RECORDED INFORMATION |

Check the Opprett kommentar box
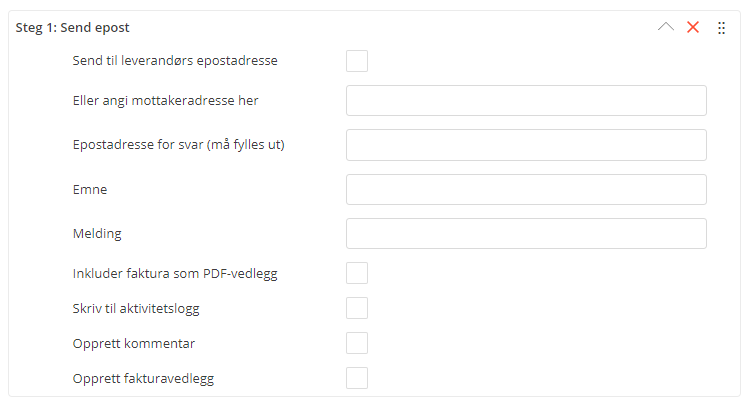 (357, 343)
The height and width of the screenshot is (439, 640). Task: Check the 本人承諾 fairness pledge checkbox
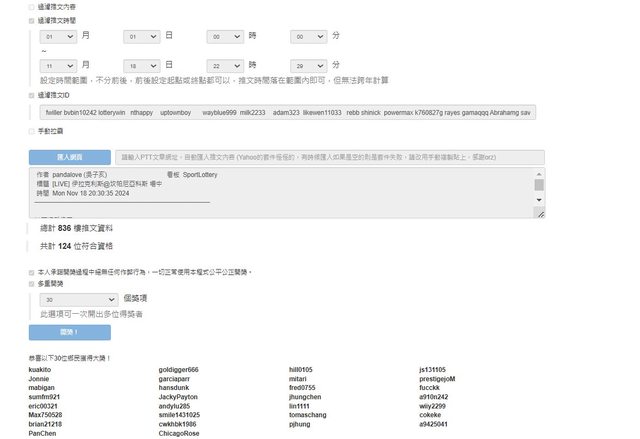point(30,272)
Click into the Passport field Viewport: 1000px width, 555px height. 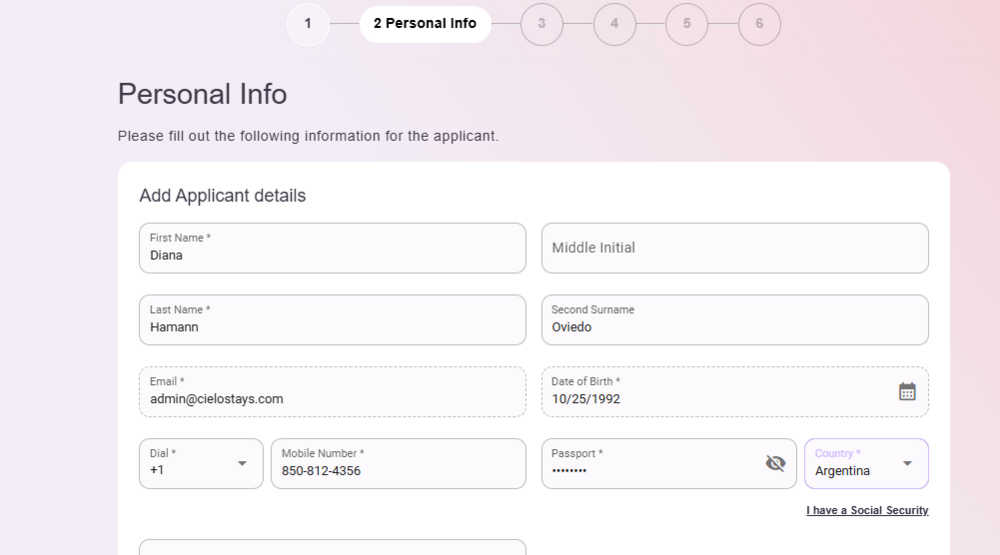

WHAT YOU SHOULD DO |
From the line that contains "The height and" down to the last line of the entries above, copy every line exactly and leave out the pictures.

FINISHED TASK |
The height and width of the screenshot is (439, 640). Task: Check the 本人承諾 fairness pledge checkbox
point(30,272)
Click into the Passport field Viewport: 1000px width, 555px height. 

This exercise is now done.